Una posible reserva de emergencia, no una carta blanca
En plena crisis hídrica global, la tentación es ver este acuífero como la solución fácil. Informes recientes hablan de una especie de “pandemia de desecación continental” que afecta a cerca del 75 % de la población mundial, casi 6.000 millones de personas en 101 países, con descensos claros en la disponibilidad de agua dulce.

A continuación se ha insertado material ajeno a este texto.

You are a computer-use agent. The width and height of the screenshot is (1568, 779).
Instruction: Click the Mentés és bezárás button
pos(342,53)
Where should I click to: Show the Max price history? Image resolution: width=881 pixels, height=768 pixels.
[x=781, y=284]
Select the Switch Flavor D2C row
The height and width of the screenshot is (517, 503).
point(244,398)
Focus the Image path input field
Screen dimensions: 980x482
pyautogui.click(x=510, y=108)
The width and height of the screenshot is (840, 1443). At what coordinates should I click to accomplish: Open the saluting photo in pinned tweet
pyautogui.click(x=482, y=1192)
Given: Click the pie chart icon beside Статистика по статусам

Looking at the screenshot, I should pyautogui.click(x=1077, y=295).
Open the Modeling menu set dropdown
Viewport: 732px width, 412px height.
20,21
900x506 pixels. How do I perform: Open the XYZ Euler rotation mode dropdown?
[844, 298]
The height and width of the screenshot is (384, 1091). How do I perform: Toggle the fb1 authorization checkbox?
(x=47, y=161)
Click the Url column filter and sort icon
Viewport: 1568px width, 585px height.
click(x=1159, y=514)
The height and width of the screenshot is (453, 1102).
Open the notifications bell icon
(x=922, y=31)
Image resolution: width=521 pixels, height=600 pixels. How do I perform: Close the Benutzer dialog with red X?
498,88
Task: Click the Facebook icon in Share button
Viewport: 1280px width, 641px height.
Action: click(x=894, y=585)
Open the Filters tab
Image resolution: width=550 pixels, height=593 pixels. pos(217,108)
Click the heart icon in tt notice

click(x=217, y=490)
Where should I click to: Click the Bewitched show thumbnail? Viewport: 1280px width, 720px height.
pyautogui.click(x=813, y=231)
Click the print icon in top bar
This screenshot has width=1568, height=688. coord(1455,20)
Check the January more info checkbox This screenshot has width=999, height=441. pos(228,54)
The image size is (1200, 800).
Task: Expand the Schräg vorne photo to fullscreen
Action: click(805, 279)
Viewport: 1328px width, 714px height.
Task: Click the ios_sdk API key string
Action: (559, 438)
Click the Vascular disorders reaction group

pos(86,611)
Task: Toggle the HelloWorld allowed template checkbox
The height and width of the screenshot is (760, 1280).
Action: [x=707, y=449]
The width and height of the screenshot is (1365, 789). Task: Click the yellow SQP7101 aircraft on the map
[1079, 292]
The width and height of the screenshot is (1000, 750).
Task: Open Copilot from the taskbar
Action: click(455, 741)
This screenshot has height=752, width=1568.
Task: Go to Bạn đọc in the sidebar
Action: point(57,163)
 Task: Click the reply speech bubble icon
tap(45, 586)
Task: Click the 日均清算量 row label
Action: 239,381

Los propios investigadores insisten en la cautela. Dugan recuerda que “hay que explorar todas las posibilidades para encontrar más agua para la sociedad”, pero equipos como el de la Universidad de Rhode Island subrayan que antes de bombear nada es imprescindible saber si el sistema se recarga y qué consecuencias tendría extraer grandes volúmenes desde el fondo marino. Entre las preocupaciones figuran la intrusión de agua salada, los cambios en otros acuíferos conectados e incluso posibles hundimientos del lecho marino o de zonas costeras cercanas.
A escala global, una red científica europea ha estimado que existen al menos un millón de kilómetros cúbicos de aguas dulces o poco salinas ocultas bajo los fondos marinos en unas trescientas zonas costeras, más de doscientas veces todo el agua dulce consumida por la humanidad en 2023.
Ese volumen suena a salvavidas, pero los expertos recuerdan que nadie puede garantizar todavía que estas reservas sean realmente renovables ni que puedan explotarse sin efectos colaterales importantes.
En la práctica, la Expedición 501 no busca abrir mañana un nuevo grifo para Nueva York, sino entender cómo funcionan estos acuíferos marinos y qué papel juegan en el ciclo del agua, el clima y los ecosistemas costeros. El tesoro está ahí, pero de momento sigue bajo llave científica.
El prospecto científico de la Expedición 501, donde se detallan los objetivos, el contexto hidrogeológico y las primeras cifras sobre el volumen de agua dulce almacenado bajo la costa nordeste estadounidense, se ha publicado en la revista Proceedings of the International Ocean Discovery Program.